> **Activity**: In your reply, reproduce the lines from the first one below to the line containing "This screenshot has width=1080, height=1441.", inclusive, exactly as they stand.

> **Source records**:
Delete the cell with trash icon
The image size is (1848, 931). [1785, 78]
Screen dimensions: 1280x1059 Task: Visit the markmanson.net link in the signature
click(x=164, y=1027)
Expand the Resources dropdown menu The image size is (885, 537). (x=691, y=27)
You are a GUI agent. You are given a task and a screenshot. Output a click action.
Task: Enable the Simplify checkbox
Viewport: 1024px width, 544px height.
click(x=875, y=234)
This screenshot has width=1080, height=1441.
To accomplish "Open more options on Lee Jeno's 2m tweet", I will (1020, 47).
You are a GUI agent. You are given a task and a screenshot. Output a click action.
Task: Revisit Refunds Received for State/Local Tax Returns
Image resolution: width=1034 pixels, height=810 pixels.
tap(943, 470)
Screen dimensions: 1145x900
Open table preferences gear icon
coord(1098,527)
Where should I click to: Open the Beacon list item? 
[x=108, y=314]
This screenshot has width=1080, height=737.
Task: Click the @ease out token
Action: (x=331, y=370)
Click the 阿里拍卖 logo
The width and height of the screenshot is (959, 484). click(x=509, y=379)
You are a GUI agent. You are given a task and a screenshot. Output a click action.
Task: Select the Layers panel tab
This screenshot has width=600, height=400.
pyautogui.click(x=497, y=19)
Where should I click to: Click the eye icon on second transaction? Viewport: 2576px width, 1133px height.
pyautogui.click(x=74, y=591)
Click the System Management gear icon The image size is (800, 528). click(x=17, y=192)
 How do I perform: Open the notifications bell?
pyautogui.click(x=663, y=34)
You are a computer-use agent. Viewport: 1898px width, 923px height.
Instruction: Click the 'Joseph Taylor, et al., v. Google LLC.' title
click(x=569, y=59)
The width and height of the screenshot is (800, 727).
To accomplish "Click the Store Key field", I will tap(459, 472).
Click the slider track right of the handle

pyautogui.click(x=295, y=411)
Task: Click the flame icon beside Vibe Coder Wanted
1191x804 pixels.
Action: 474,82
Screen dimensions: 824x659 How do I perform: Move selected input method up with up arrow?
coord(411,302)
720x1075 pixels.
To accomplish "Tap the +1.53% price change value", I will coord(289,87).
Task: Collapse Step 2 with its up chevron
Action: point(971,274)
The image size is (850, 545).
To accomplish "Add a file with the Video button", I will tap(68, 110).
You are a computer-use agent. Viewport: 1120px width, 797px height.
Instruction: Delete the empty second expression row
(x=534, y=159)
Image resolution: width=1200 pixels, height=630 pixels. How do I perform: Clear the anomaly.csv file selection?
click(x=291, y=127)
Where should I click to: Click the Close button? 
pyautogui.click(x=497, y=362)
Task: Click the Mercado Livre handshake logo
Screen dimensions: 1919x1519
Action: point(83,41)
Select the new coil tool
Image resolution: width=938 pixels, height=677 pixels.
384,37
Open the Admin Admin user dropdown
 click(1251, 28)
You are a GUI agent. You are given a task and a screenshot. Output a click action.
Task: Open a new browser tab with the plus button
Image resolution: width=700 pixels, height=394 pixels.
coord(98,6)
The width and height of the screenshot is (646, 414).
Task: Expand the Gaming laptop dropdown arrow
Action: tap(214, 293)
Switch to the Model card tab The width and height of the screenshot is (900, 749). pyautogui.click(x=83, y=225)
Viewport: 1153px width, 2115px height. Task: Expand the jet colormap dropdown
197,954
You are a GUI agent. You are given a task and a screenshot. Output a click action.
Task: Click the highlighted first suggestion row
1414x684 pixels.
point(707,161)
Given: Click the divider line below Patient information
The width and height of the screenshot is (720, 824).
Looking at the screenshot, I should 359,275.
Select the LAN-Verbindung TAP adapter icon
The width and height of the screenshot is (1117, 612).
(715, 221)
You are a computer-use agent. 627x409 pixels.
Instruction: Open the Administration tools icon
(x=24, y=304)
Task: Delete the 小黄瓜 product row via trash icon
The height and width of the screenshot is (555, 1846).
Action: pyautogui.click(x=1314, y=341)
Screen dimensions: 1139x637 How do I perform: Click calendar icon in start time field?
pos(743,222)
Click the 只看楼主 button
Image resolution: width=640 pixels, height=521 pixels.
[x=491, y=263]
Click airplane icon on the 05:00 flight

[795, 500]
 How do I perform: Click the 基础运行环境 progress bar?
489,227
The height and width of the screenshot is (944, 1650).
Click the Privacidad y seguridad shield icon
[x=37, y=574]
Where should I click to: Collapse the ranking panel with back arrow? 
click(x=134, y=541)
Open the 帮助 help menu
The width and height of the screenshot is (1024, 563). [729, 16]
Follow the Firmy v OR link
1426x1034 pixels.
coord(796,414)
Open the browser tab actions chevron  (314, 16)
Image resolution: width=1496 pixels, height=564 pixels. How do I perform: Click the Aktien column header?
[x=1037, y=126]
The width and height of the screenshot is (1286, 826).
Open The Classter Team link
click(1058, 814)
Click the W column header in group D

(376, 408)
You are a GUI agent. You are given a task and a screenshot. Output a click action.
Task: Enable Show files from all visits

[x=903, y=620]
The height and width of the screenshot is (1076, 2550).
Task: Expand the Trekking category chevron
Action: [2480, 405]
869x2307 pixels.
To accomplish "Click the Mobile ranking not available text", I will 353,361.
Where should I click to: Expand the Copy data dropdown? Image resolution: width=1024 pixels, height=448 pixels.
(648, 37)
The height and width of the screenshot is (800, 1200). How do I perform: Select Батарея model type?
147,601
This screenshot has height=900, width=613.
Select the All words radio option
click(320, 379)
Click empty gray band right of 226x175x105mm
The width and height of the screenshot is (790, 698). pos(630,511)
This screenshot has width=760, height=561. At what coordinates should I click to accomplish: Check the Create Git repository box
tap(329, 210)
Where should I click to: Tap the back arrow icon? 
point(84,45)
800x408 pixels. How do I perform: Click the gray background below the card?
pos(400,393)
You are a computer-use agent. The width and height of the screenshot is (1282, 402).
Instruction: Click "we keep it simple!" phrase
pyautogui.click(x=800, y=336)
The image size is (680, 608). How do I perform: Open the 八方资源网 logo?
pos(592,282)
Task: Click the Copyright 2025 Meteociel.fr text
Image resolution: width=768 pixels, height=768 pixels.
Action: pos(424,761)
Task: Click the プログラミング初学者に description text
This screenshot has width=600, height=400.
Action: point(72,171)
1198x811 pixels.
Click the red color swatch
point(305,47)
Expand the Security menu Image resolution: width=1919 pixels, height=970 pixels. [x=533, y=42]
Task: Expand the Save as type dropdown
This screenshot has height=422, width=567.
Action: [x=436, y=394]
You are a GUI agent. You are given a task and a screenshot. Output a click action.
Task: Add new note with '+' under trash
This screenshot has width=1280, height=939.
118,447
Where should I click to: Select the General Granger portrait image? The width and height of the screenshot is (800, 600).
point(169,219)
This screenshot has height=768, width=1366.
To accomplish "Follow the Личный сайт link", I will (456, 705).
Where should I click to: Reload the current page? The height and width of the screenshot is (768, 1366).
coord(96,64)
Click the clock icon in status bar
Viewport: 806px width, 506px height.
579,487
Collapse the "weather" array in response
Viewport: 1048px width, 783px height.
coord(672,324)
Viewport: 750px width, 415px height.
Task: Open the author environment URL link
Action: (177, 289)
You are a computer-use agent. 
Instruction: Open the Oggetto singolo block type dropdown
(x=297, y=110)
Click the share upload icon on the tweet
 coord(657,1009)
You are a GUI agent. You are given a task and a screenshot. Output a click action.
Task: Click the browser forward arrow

> **Response to the task**:
Delete the cell with trash icon
The image size is (1848, 931). [1785, 78]
Screen dimensions: 1280x1059 Task: Visit the markmanson.net link in the signature
click(x=164, y=1027)
Expand the Resources dropdown menu The image size is (885, 537). (x=691, y=27)
You are a GUI agent. You are given a task and a screenshot. Output a click action.
Task: Enable the Simplify checkbox
Viewport: 1024px width, 544px height.
click(x=875, y=234)
This screenshot has width=1080, height=1441.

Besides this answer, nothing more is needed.